▶ _TASK INPUTS_
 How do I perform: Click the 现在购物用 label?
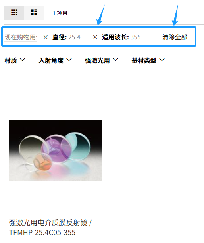21,37
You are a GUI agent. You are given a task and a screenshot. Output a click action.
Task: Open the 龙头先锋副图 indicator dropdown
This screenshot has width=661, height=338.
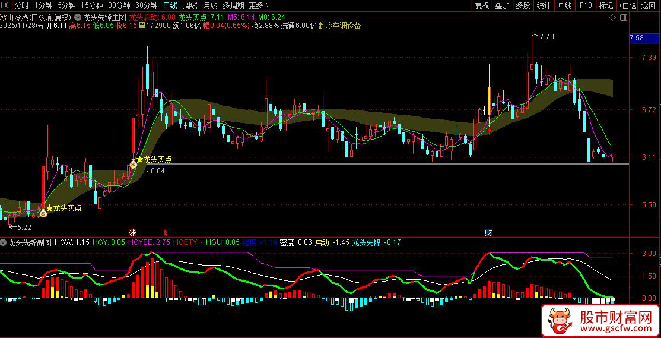coord(4,242)
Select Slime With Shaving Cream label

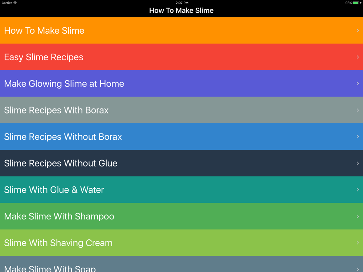[x=58, y=243]
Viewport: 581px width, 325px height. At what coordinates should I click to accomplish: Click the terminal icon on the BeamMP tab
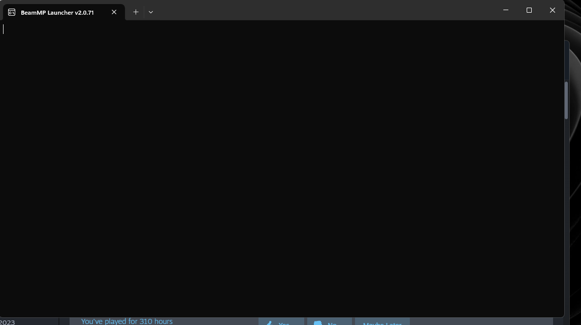coord(12,12)
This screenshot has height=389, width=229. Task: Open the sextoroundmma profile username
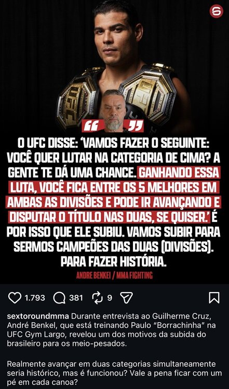coord(38,316)
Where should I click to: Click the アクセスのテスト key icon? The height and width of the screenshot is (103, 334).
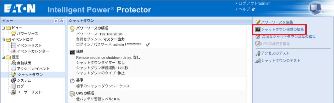click(258, 53)
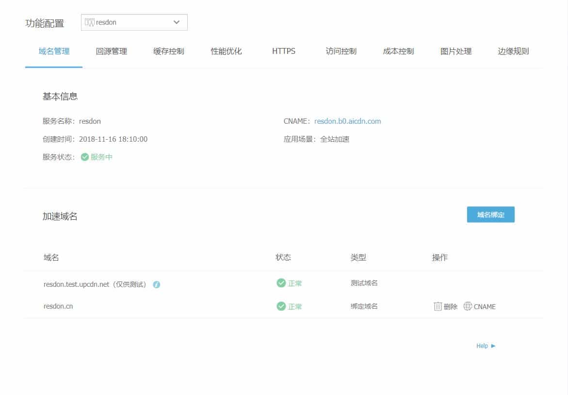Select the 成本控制 tab
This screenshot has height=395, width=568.
[x=398, y=51]
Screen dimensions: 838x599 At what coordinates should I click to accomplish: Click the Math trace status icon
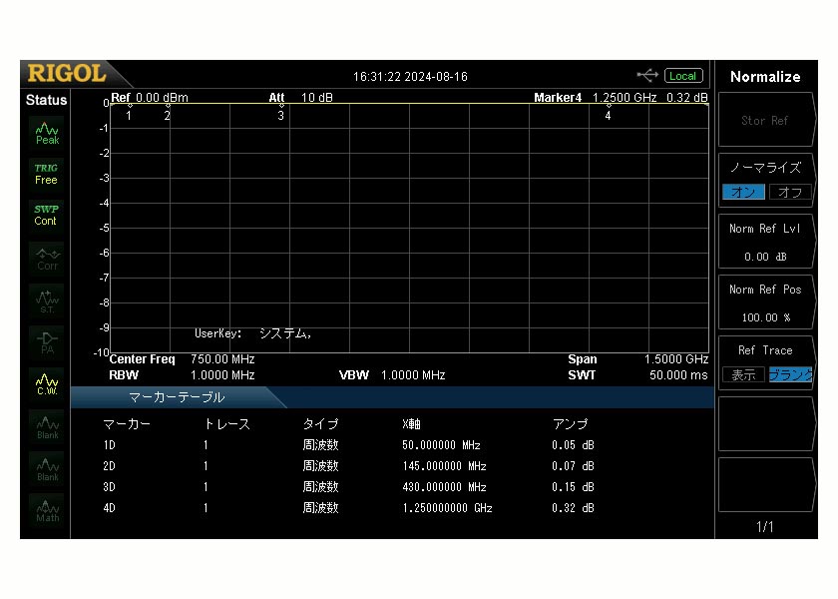pyautogui.click(x=47, y=509)
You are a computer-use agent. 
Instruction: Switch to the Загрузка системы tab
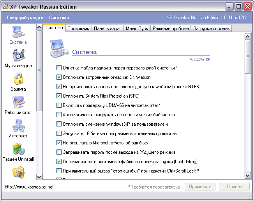click(x=212, y=28)
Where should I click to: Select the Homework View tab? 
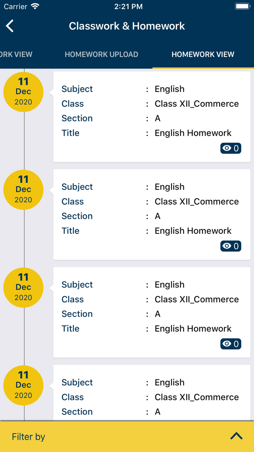tap(203, 55)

▶ _TASK REQUIREMENTS_
Copy all of the data word for word, and keep the pictures out of it.

▶ _TASK ANSWER_
 How do I perform: Click the 现在购物用 label?
21,37
You are a GUI agent. You are given a task and a screenshot. Output a click action.
Task: Open the 龙头先锋副图 indicator dropdown
This screenshot has width=661, height=338.
coord(4,242)
Select Slime With Shaving Cream label

[x=58, y=243]
Viewport: 581px width, 325px height. At what coordinates should I click to accomplish: Click the terminal icon on the BeamMP tab
coord(12,12)
This screenshot has height=389, width=229. Task: Open the sextoroundmma profile username
coord(38,316)
Where should I click to: Click the アクセスのテスト key icon? The height and width of the screenshot is (103, 334).
click(258, 53)
Select the 成本控制 tab
This screenshot has height=395, width=568.
[x=398, y=51]
Screen dimensions: 838x599 At what coordinates should I click to accomplish: Click the Math trace status icon
pyautogui.click(x=47, y=509)
You are a computer-use agent. 
Instruction: Switch to the Загрузка системы tab
click(x=212, y=28)
Where should I click to: Select the Homework View tab? 
tap(203, 55)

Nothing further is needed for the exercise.